Mais l’école, nous objectera-t-on, cet asile de paix et de tradition, n’évolue pas forcément au rythme de la vie ambiante, et le décalage que vous critiquez est, en réalité, beaucoup moins marqué !

Hélas ! Nous connaissons encore, il est vrai, des écoles qui travaillent en 1947 comme en 1907 et qui sembleraient, en effet, justifier cette permanence statique des techniques d'inspection. J’ai sous les yeux une méthode de lecture par Berneuil, Cayasse et Lançon, I. P., et De Jaqx, directeur d’école, qui est toujours éditée par Druez, à Landrecies (Nord), que certains directeurs d’école imposent encore à leurs adjoints et qui ne se rééditerait pas d’ailleurs si elle ne se vendait pas. Il suffit d’en voir les illustrations, haut de forme, chapeau de paille et béret marin, souliers Richelieu et bottines à boutons, lavabo, broc et seau hygiénique, sans oublier ce délicieux dessin du bain de pieds représentant une dame fanfreluchée trempant délicatement ses pieds dans une cuvette fleurie, pour se rendre compte à quel point ce livre 1900 est un anachronisme dans les écoles 1947.

Mais ces écoles, et ces techniques, et ce piétinement retardataire, qui étaient naguère la norme, deviennent chaque année davantage l’exception, dont on s'excuse et dont on tente de se justifier par la pauvreté, le milieu, l’inexpérience... ou l'approche de la retraite.

Il est incontestable que, depuis dix ans, et depuis la Libération plus spécialement, les techniques pédagogiques, et l'esprit même du travail scolaire ont évolué à un rythme accéléré.

Les programmes, les instructions, et les actes officiels, tendent à normaliser cette évolution. Des outils nouveaux pénètrent officiellement dans nos classes : texte libre, imprimerie, correspondance interscolaire, enquêtes, fichiers, étude du milieu, gravure du lino, dessin, disques, radio, cinéma.

C'est un fait ; et nous ne saurions trop nous en réjouir.

Et dans ces classes ainsi officiellement modernisées, l’Inspecteur entrera encore en coup de vent, parce qu’il a quatre inspections à faire dans la matinée ; il n’aura pas le temps de s’attarder, même s’il en a le désir, à écouter battre la vie nouvelle de la classe ; il sera par contre très sérieusement gêné dans son inspection, parce qu'horaires et programmes auront été bousculés, — avec l’assentiment ministériel d’ailleurs, — au profit de la poursuite passionnante de l’intérêt dominant.

§ Matériel fourni:
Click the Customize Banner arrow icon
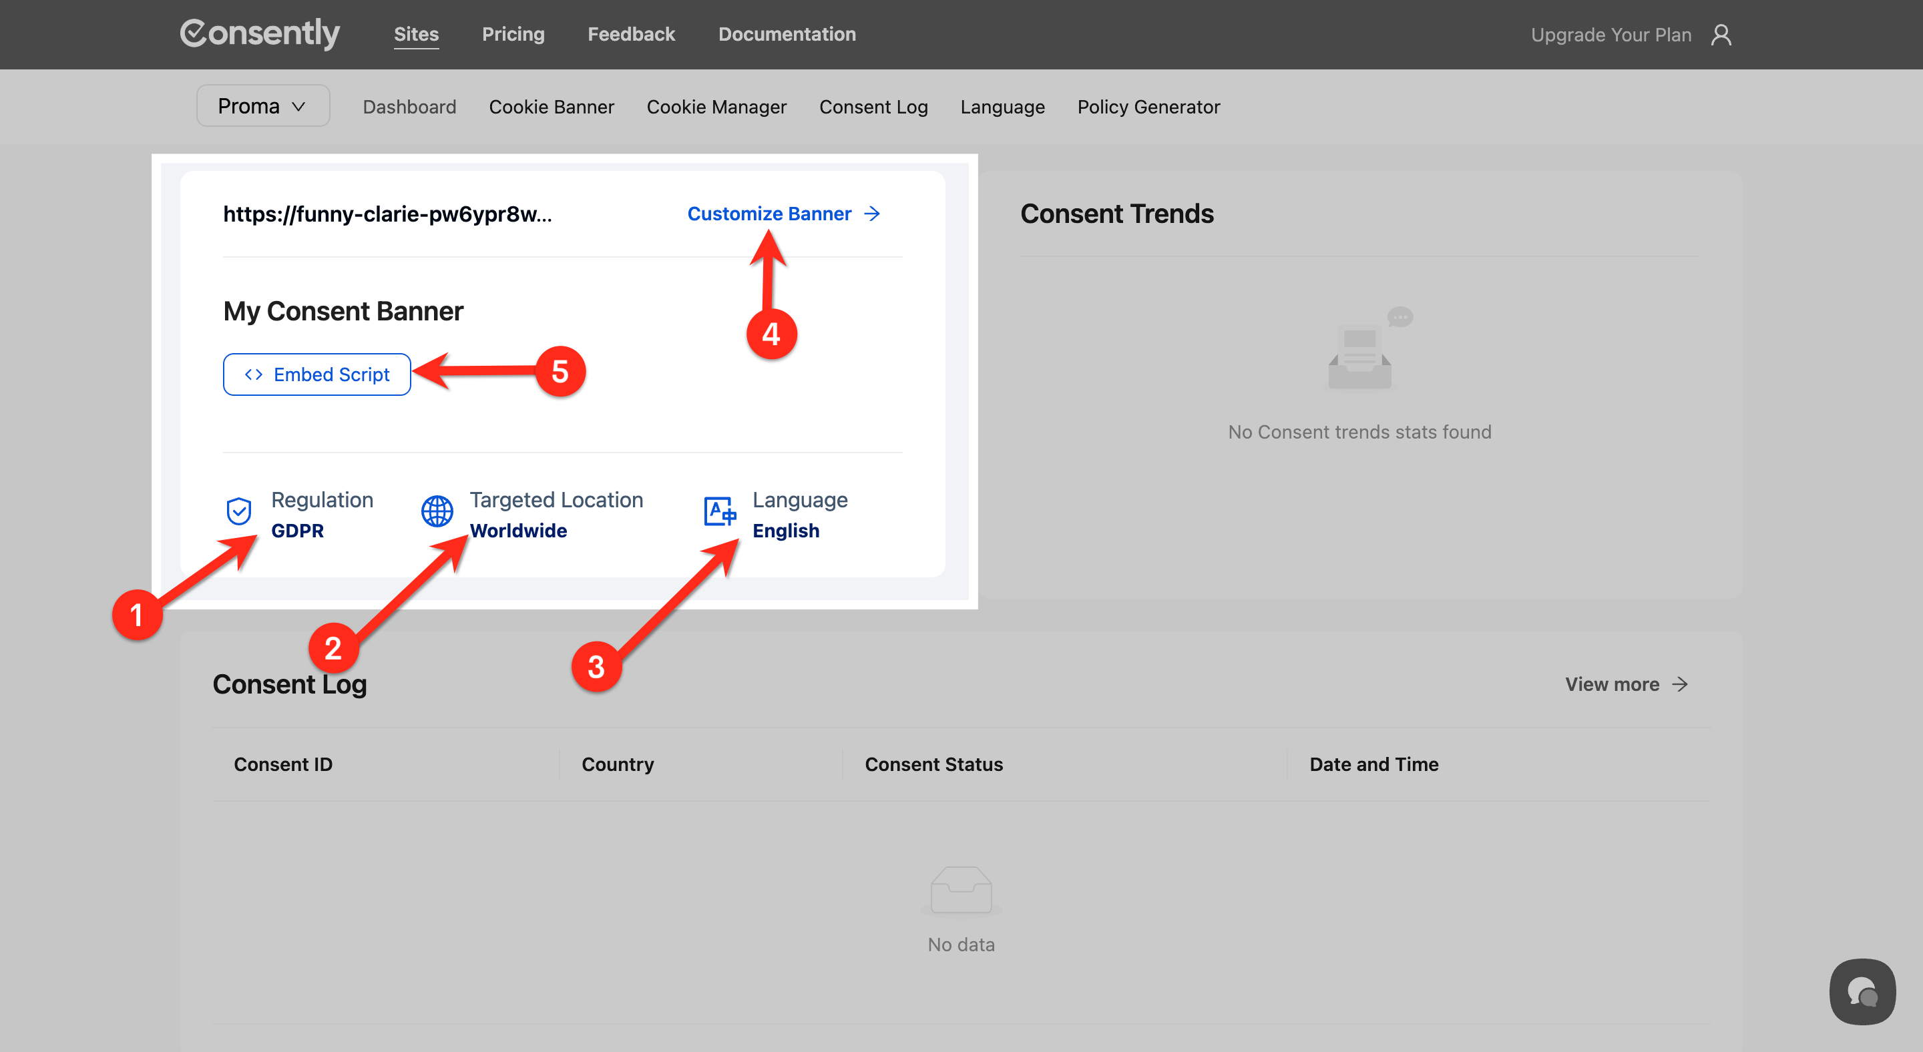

§ Consignes:
• 1. Répondez aux questions suivantes sur l'extrait consacré à l'inspection scolaire :
(a) Quel éditeur publie toujours la méthode de lecture mentionnée, et dans quelle ville ?
(b) Depuis quel événement, plus spécialement, les techniques pédagogiques ont-elles évolué à un rythme accéléré ?
(c) Combien d'inspections l'Inspecteur doit-il faire dans la matinée ?
• 2. Poursuivez l'extrait consacré à l'inspection scolaire à partir de sa dernière phrase.

§ Réponses:
• 1.
(a) Druez, à Landrecies (Nord).
(b) Depuis la Libération.
(c) Quatre.

• 2.
Nous comprenons fort bien l'embarras de nos Inspecteurs actuels. Ils doivent donner leur appréciation motivée — avec note — sur les leçons entendues, — à nous qui ne faisons plus de leçons. Les qualités majeures que l’Ecole cultive désormais : aptitude et application au travail effectif, curiosité, intelligence active, sens de la communauté et de la coopération, pouvoir de création artistique, connaissances profondes plus que formelles, — tout cela ne saurait se mesurer désormais par quelques interrogations hâtives ou l'examen de tâches plus souvent collectives qu’individuelles.

Graves problèmes sur lesquels nous devons, tous ensemble, nous pencher d’urgence.

Tant que la norme de la production économique était l’artisanat rudimentaire, avec des techniques simples et des outils centenaires, le contrôleur pouvait passer rapidement d’une boutique à l’autre et, d'un coup d'œil, juger avec précision de leur activité et de leur efficience.

Puis quelques techniciens hardis ont introduit dans leurs ateliers des outils de travail et des pratiques qui bouleversent peu à peu les normes de vie et de rendement. Le premier geste du contrôleur est de s'opposer à ces modifications qui rompent la quiète harmonie de pratiques ancestrales. Haro ! sur la nouveauté et les novateurs ! On connaît cela !...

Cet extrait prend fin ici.